For elderly couples, negative thoughts about aging can be detrimental to their spouses
Elderly husbands and wives can expect their health to decline—as well as that of their spouse—when their self-perceptions about aging become negative, a new study suggests.
Led by researchers at the University of Michigan and Zhejiang University, the study found that health effects differ by gender among elderly couples. The husband’s self-perceptions about aging are associated with his wife’s depressive symptoms, whereas the wife’s views correlate with her husband’s physical disability, functional limitations and chronic diseases, the findings indicated.
Previous research has focused on how individuals’ aging self-perceptions affected them, but not the detrimental spillover effects on their spouses. In general, negative aging beliefs among the elderly can become a self-fulfilling prophecy affecting psychological, cognitive, and behavioral processes, the researchers said.
“As a result, these beliefs may become a reality,” said study co-author Lydia Li, U-M professor of social work.
Data from nearly 6,000 individuals over age 50 and their spouses were drawn from the Health and Retirement Survey, a longitudinal panel study that surveys a representative sample of about 20,000 people in the U.S.
The analysis targeted six health domains: physical disability (or challenges doing daily tasks such as dressing and eating), functional performance (which measured a dozen tasks such as walking several blocks or sitting two hours), chronic disease, depressive symptoms, cognitive functioning and self-rated health.
By examining multiple health outcomes, we aim to obtain a broader picture with regard to the role of self-perception aging in older adults’ health
Lydia W. Li
“By examining multiple health outcomes, we aim to obtain a broader picture with regard to the role of self-perception aging in older adults’ health,” Li said.
Women who hold less negative self-perceptions about aging are more likely to promptly and diligently adopt health-promotion behavior themselves. This means they are likely to act as the health expert and encourage their husbands to seek health care and adhere to medical treatment, the study showed.
When women hold higher negative self-perceptions about aging, they are less likely to do the health care work for themselves and for other family members. Consequently, their husband’s health, particularly physical health, is negatively affected.
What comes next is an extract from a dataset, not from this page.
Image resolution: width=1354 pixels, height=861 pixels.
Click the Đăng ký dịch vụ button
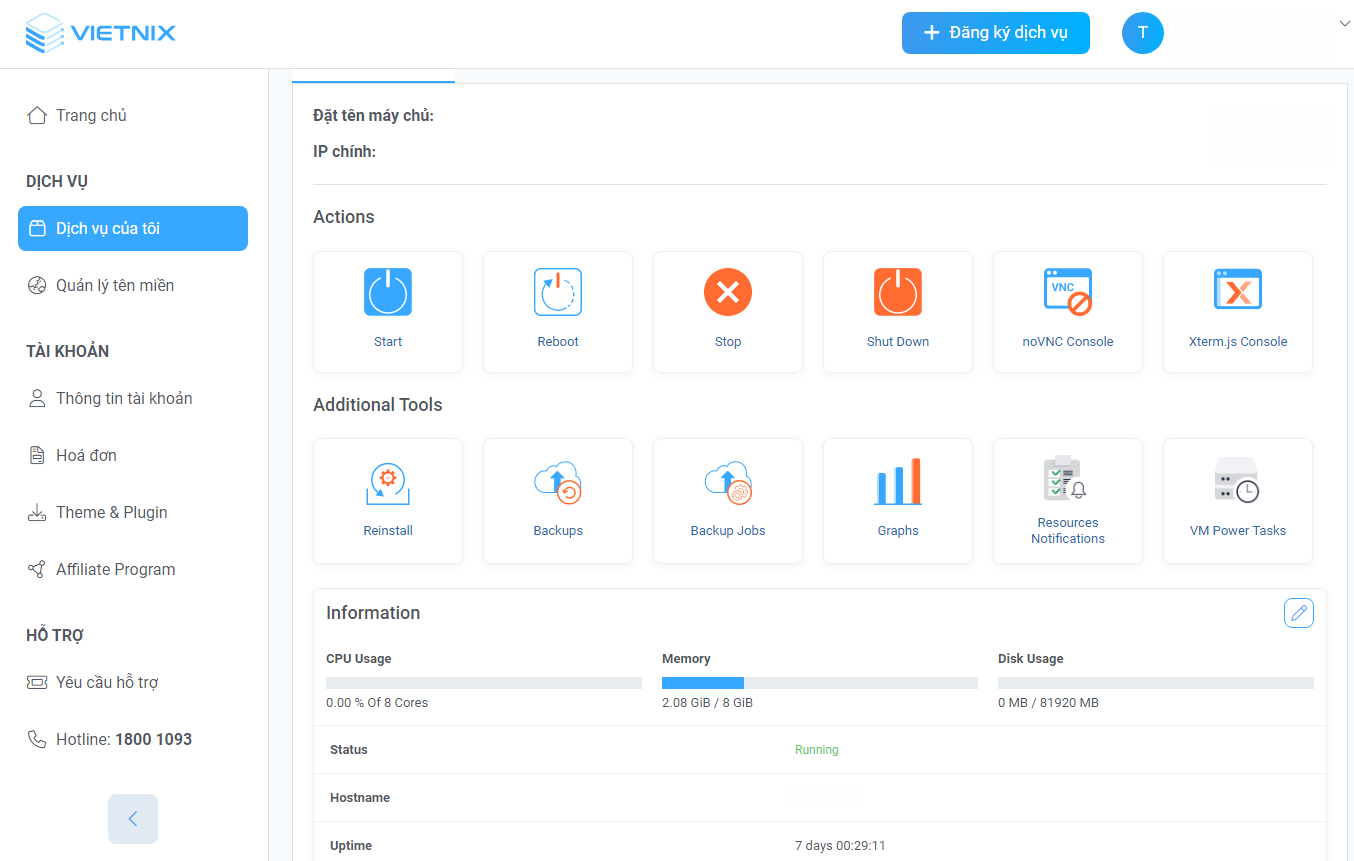(995, 33)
However, a wife’s depressive symptoms—not her physical health—are more reactive to their husband’s negative self-perception about aging, researchers said.
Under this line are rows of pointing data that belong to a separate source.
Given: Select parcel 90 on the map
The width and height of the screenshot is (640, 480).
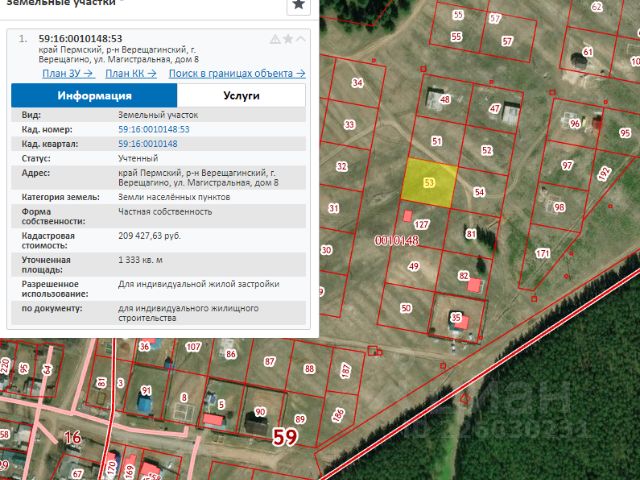Looking at the screenshot, I should tap(260, 411).
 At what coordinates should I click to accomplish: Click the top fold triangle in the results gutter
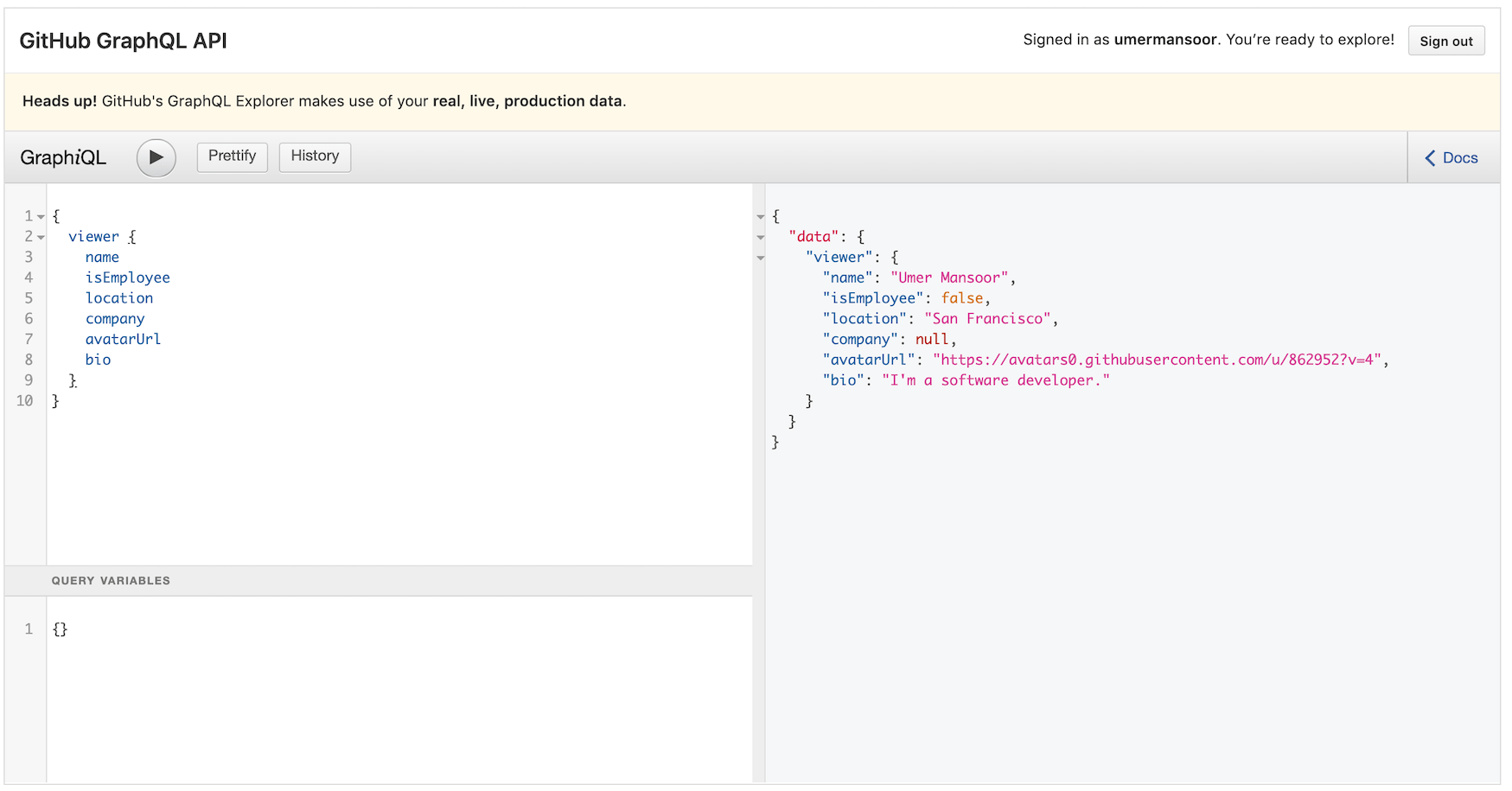click(x=760, y=216)
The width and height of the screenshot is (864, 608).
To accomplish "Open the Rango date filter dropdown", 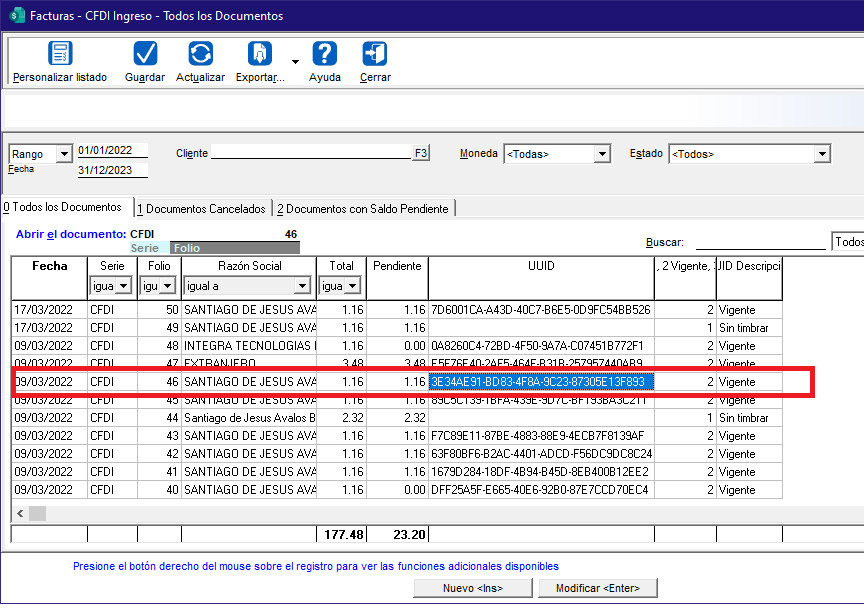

“The fact that the husband’s self-perception about aging is not associated with their wife’s physical health further supports that it is usually women doing the health care work within the couple’s context,” said study lead author Meng Sha Luo, associate professor of sociology at Zhejiang University.
The nuanced gender differences in the spousal self-perception about an aging-health link are important because they inform society that social service programs should pay attention to partner effects when designing programs to promote adults’ well-being and improve health outcomes. For instance, when husbands face great challenges in physical health, interventions to boost their own as well as their wife’s self-perceptions about aging may be helpful, Li said.
Likewise, when wives display depressive symptoms, interventions should include strategies to lessen their own and their husband’s negative self-perception about aging. As previous studies have indicated, many adult men are reluctant to admit their health problems or seek help, which might be due to the perception that their masculinities are threatened by the health concerns.
“For these men, efforts to engage their wives may be a feasible approach and are beneficial to both the husbands and wives,” Luo said.
Rita Hu, U-M graduate of social work and psychology, also contributed to the study, which appeared in the Journal of Aging and Health.